Effective August 1, 2021, MSCO entered into an amendment to its clearing agreement with NFS that, among other things, extends the term of the arrangement for an additional four-year period commencing on August 1, 2021 and ending July 31, 2025. If the Company chooses to exit this agreement before the end of the contract term, the Company is under the obligation to pay an early termination fee upon occurrence pursuant to the table below:

 

Date of Termination  Early Termination Fee 
Prior to August 1, 2023  $7,250,000 
Prior to August 1, 2024  $4,500,000 
Prior to August 1, 2025  $3,250,000 

 

For the three and six months ended June 30, 2023 and 2022, there has been no expense recognized for any early termination fees. The Company believes that it is unlikely it will have to make material payments related to early termination fees and has not recorded any contingent liability in the financial statements related to this arrangement.

 

Technology Vendor

 

On March 31, 2023, the Company entered into an agreement with a technology vendor for certain development projects for a total of approximately $1.2 million over a term of 2 years. As of June 30, 2023, no expenses were incurred.

 

General Contingencies

 

The Company’s general contingencies are included in Note 22 – Commitments, Contingencies, and Other in the Company’s 2022 Form 10-K. Other than the below, there have been no material updates to the Company’s general contingencies during the three and six months ended June 30, 2023.

 

The Company, through its affiliate, Kennedy Cabot Acquisition, LLC (“KCA”), is self-insured with respect to employee health claims.
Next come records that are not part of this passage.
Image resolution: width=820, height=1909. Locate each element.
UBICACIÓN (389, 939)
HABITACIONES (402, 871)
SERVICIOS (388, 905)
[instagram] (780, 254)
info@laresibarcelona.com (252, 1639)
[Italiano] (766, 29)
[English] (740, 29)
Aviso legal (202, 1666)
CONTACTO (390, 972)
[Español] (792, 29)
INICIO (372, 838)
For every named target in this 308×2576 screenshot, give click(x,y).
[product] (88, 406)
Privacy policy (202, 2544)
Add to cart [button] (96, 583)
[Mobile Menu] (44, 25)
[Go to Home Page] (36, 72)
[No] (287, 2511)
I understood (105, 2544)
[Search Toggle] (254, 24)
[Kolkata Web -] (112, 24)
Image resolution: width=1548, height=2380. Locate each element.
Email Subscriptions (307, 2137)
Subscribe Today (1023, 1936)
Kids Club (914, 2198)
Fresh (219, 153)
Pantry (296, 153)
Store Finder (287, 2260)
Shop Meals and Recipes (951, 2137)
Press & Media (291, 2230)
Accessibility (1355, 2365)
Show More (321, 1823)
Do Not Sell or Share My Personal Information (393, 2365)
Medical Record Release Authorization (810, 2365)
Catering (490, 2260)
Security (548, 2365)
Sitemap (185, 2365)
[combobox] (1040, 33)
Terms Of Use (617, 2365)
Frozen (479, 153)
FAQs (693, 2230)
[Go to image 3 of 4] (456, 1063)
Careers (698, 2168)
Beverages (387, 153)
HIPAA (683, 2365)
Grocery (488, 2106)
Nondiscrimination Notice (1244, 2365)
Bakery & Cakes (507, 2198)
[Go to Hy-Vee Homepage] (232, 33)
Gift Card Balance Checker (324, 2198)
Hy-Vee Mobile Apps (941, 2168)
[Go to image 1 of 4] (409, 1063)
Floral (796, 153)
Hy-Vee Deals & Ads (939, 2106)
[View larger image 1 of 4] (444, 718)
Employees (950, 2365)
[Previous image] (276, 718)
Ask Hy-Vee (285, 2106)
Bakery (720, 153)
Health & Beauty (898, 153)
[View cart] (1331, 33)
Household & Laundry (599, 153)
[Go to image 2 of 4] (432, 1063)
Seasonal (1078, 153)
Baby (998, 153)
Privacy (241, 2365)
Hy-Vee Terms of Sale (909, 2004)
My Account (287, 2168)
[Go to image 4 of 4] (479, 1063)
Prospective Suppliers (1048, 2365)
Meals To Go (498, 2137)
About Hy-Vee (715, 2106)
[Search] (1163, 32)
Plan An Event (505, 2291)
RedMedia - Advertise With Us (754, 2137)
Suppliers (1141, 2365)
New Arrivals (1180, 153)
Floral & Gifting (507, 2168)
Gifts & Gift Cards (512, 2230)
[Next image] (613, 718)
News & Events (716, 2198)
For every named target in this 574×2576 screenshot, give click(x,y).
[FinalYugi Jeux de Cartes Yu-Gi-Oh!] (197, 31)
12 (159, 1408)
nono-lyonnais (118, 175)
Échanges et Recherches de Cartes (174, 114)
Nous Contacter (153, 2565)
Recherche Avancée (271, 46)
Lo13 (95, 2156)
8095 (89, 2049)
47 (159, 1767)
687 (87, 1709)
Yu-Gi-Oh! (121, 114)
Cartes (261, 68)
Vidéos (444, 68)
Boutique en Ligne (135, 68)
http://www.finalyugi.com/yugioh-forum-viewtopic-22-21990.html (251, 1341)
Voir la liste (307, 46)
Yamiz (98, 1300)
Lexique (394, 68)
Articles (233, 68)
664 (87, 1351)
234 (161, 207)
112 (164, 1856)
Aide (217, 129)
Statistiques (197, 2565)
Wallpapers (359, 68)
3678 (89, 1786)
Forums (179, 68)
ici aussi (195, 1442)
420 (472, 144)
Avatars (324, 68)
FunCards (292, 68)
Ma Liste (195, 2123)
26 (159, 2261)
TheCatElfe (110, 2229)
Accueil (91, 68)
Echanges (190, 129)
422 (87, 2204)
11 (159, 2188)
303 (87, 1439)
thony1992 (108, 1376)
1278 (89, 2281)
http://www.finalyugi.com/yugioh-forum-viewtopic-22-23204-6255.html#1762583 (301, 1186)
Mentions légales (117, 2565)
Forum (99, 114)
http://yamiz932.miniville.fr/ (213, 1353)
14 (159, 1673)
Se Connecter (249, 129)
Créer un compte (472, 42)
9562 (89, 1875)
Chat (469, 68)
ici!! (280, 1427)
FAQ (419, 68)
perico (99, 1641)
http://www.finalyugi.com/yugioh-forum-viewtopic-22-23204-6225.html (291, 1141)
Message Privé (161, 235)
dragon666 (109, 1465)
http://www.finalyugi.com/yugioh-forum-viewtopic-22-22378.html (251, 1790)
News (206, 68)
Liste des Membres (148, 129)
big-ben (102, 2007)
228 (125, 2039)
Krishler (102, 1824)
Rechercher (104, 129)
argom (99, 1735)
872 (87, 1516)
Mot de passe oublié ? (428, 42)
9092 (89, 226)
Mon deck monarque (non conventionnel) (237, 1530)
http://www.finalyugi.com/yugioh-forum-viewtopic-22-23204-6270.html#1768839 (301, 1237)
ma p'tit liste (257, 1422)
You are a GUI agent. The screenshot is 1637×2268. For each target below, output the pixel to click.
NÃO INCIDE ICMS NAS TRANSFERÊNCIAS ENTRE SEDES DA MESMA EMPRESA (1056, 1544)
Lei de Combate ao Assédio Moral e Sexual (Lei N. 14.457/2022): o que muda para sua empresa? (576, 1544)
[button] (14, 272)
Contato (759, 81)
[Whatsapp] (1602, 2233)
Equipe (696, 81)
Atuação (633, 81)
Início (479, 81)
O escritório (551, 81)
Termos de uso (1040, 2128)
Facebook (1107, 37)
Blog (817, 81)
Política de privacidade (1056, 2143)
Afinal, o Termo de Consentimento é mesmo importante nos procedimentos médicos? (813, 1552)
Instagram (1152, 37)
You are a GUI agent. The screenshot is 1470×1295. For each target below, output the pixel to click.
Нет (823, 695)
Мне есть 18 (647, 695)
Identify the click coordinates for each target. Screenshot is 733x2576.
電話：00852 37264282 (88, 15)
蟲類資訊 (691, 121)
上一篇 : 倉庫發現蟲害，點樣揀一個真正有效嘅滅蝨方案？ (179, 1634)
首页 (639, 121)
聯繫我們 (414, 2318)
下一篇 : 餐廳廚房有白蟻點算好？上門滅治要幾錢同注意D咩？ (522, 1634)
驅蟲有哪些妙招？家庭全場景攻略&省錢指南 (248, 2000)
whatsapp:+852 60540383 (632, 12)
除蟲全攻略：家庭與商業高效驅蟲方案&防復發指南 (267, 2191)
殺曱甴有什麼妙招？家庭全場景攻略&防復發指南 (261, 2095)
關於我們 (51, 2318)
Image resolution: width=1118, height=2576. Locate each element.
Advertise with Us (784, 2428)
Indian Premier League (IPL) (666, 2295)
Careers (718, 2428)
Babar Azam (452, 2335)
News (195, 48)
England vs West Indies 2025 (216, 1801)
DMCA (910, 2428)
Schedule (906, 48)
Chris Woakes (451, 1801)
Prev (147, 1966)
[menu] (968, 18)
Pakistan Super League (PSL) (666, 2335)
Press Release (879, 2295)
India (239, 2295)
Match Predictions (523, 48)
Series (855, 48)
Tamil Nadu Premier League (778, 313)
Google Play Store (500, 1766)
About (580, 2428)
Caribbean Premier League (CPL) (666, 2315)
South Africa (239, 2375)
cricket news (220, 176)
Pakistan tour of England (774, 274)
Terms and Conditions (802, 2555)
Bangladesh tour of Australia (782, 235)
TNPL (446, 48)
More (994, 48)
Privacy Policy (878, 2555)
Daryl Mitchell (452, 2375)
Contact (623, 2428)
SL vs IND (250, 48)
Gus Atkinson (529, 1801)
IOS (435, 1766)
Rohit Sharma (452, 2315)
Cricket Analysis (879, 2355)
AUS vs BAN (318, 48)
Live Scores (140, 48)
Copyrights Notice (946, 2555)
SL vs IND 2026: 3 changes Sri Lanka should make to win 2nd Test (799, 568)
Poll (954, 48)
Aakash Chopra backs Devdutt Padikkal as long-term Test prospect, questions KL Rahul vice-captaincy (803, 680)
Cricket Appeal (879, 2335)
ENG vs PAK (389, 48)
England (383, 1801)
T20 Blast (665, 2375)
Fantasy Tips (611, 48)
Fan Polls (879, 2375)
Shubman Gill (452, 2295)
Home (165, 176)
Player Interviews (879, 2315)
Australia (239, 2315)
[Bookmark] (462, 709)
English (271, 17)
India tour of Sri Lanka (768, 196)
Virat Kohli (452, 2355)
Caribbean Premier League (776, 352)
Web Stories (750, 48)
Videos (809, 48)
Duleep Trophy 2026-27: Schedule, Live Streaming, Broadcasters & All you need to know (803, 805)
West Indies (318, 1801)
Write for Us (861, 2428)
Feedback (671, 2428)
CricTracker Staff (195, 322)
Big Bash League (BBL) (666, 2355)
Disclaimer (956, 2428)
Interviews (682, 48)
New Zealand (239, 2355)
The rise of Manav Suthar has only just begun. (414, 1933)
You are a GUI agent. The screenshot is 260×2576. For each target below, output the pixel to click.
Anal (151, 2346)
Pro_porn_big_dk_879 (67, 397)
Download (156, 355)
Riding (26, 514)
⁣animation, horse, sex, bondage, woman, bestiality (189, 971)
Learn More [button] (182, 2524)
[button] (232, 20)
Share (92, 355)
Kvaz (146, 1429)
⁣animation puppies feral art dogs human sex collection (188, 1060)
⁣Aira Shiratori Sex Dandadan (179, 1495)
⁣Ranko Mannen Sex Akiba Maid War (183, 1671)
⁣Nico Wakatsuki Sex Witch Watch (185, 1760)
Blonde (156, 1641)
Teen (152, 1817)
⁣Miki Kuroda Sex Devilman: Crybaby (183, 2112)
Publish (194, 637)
As part of this plan, the Company recognized expenses of $266,000 and $409,000 for the three months ended June 30, 2023 and 2022, respectively. The Company recognized expenses as part of this plan of $466,000 and $905,000 for the six months ended June 30, 2023 and 2022, respectively.

 

The Company had an accrual of $55,000 as of June 30, 2023, which represents the estimate of future expense to be recognized for claims incurred during the period.

 

The Company believes that its present insurance coverage and reserves are sufficient to cover currently estimated exposures, but there can be no assurance that the Company will not incur liabilities in excess of recorded reserves or in excess of its insurance limits.